start Provided records

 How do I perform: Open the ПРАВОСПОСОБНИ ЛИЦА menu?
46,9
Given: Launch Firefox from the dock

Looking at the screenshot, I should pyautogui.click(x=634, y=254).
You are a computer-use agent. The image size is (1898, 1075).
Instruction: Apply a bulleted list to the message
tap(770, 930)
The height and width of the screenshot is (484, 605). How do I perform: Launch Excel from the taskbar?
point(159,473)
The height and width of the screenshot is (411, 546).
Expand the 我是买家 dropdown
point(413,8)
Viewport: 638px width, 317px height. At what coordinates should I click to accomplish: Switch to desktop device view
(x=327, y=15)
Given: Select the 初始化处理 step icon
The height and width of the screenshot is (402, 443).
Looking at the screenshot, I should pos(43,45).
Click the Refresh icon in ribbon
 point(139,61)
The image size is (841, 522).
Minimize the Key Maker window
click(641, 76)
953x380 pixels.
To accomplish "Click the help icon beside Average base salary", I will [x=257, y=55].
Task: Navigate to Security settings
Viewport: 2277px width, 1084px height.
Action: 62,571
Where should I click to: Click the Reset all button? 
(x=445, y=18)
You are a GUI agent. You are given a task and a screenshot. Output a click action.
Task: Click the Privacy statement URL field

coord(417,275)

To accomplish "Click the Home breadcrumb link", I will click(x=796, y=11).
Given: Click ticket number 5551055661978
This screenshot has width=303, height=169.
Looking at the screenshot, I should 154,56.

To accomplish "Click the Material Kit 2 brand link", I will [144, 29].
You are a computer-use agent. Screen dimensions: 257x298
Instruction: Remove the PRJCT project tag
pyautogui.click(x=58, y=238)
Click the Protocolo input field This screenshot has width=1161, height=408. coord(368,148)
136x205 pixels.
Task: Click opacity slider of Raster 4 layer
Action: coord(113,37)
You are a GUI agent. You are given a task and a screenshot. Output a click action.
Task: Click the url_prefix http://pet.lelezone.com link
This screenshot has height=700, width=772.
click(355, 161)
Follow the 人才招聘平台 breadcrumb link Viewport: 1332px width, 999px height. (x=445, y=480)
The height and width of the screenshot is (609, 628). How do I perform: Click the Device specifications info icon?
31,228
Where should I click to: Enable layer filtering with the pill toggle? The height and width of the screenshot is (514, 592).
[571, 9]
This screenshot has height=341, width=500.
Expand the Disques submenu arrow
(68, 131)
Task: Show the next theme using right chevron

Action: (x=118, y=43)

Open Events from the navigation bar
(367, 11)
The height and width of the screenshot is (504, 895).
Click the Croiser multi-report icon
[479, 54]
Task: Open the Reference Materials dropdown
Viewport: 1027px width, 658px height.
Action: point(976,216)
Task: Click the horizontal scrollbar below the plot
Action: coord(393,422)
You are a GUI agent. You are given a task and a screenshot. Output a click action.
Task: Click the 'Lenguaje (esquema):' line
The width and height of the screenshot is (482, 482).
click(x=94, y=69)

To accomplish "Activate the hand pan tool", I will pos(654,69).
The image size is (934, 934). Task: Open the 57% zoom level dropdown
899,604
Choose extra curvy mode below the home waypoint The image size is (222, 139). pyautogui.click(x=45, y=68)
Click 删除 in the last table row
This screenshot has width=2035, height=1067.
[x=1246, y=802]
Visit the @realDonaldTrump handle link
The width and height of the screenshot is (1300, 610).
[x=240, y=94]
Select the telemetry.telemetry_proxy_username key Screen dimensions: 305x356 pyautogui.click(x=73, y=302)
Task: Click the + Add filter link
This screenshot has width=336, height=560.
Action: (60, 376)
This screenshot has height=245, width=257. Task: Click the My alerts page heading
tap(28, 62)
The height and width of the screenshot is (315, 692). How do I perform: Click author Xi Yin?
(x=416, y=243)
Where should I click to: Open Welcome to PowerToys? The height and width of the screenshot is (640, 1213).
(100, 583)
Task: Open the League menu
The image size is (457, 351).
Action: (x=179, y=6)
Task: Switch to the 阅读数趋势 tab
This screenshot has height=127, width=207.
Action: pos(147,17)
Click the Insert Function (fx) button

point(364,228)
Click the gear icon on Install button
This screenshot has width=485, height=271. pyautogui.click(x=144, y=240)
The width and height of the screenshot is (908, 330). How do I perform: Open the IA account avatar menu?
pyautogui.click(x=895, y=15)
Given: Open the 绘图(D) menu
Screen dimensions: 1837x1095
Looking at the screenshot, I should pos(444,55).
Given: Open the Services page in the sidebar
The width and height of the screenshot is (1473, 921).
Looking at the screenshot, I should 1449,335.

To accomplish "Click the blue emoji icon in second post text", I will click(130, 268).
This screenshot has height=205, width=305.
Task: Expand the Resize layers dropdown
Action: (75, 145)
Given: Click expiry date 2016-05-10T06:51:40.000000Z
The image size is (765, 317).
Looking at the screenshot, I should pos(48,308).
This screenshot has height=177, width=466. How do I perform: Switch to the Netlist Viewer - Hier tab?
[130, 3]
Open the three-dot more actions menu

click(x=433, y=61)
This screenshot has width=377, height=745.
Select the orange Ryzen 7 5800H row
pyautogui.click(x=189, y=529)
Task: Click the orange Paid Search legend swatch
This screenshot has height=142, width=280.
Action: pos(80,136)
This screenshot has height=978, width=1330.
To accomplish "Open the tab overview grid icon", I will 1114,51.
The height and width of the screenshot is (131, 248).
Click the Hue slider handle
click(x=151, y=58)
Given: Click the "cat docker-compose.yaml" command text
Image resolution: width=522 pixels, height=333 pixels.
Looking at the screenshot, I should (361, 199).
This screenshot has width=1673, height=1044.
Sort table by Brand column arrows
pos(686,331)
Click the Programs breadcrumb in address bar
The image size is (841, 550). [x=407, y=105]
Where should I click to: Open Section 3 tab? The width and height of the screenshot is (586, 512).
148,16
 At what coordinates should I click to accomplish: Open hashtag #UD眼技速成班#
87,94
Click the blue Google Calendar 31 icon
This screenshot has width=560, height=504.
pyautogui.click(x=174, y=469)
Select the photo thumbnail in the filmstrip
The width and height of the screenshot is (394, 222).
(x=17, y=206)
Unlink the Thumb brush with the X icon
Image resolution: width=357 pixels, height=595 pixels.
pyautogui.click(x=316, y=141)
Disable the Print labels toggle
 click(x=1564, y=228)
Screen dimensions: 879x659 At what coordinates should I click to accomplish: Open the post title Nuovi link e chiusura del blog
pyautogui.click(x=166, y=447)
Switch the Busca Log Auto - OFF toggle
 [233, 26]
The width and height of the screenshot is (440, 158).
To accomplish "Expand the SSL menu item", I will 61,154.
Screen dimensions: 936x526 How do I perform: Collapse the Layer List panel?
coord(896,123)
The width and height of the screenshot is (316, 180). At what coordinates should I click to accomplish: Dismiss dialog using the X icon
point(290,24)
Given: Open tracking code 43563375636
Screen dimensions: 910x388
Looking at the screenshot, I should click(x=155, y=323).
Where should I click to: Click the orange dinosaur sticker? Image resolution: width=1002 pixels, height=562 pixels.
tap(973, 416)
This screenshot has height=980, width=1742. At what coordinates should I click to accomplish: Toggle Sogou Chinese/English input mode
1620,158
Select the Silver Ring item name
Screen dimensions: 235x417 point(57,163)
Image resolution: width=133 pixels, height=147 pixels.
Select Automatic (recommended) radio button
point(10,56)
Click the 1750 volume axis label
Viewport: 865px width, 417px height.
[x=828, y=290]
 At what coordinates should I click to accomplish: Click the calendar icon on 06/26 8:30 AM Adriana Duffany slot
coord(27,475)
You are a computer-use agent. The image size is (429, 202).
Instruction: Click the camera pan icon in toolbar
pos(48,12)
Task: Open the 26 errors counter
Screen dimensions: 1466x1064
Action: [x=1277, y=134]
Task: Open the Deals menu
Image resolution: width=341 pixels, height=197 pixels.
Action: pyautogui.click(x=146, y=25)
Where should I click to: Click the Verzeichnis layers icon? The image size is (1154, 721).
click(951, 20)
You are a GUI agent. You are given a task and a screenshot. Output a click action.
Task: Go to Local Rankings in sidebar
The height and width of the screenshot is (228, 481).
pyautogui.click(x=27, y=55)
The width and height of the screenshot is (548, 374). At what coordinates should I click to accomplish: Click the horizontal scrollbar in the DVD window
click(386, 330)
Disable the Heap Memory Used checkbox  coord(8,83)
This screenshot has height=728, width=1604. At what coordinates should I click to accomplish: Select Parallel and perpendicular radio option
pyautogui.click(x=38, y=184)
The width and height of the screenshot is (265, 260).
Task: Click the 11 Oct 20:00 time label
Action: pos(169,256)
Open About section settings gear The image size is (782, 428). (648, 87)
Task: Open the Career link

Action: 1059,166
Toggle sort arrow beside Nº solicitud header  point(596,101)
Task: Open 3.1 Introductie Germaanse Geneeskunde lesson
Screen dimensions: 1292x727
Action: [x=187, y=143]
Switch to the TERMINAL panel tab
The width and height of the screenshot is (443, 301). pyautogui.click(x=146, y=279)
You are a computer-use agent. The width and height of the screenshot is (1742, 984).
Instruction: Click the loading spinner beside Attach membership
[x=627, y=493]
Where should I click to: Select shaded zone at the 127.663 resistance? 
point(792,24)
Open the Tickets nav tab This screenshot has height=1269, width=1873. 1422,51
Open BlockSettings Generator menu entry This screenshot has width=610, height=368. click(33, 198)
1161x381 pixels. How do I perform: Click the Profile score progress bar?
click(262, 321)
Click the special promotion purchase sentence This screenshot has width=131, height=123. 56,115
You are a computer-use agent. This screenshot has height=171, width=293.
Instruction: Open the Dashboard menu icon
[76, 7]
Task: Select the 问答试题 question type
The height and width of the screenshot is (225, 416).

end Provided records

(Task requirements)
Rewrite the part of the entries that opens with the line containing "Select the telemetry.telemetry_proxy_username" and closes with the line containing "point(364,228)", both lines included, with the requests kept. In the answers, multiply every click coordinate by 0.7 and round each to a whole number, rounding halves up.

(Exercise result)
Select the telemetry.telemetry_proxy_username key Screen dimensions: 305x356 pyautogui.click(x=51, y=211)
Task: Click the + Add filter link
This screenshot has width=336, height=560.
Action: (42, 263)
This screenshot has height=245, width=257. Task: Click the My alerts page heading
tap(20, 43)
The height and width of the screenshot is (315, 692). How do I perform: Click author Xi Yin?
(x=291, y=170)
Where should I click to: Open Welcome to PowerToys? The height and width of the screenshot is (640, 1213).
(70, 408)
Task: Open the League menu
The image size is (457, 351).
Action: (x=125, y=4)
Task: Switch to the 阅读数趋势 tab
This screenshot has height=127, width=207.
Action: pos(103,12)
Click the Insert Function (fx) button

point(255,160)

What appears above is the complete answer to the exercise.